Reproduce the records from the line containing "This screenshot has" through the line containing "tap(1164, 286)", shifting every coordinate in the answers up by 114 and leaving all other text unchanged.

INPUT MATERIAL:
=====

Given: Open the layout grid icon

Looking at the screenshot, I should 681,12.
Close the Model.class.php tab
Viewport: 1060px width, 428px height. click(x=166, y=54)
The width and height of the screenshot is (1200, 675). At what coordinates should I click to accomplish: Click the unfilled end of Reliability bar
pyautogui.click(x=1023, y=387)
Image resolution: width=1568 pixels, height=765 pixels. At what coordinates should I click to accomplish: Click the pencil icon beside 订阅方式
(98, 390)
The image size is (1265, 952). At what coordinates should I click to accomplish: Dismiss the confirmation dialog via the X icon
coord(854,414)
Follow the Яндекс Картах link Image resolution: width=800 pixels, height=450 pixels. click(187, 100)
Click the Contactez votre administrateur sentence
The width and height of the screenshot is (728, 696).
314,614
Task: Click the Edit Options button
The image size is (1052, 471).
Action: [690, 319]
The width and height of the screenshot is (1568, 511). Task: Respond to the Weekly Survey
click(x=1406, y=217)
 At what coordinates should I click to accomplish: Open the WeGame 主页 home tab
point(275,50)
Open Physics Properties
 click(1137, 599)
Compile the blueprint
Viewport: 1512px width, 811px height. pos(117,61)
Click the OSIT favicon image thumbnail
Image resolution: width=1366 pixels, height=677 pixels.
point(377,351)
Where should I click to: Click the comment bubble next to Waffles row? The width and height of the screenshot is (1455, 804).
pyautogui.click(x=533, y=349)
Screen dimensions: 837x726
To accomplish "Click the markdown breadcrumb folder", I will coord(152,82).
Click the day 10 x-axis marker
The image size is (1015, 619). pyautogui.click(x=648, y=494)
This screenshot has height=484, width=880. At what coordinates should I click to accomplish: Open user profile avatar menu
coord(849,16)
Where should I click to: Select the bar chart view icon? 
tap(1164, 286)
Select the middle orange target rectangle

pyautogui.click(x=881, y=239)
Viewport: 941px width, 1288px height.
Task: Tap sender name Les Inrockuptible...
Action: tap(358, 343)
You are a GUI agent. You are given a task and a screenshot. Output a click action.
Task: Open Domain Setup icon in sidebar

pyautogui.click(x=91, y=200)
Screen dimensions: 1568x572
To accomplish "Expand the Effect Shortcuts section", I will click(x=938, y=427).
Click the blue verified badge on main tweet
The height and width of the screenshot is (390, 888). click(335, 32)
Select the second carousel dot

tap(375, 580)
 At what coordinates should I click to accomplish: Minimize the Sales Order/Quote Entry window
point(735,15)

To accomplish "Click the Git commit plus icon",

=====

WRITTEN RESPONSE:
This screenshot has height=484, width=880. At what coordinates should I click to accomplish: Open user profile avatar menu
coord(963,130)
Where should I click to: Select the bar chart view icon? 
tap(1278, 400)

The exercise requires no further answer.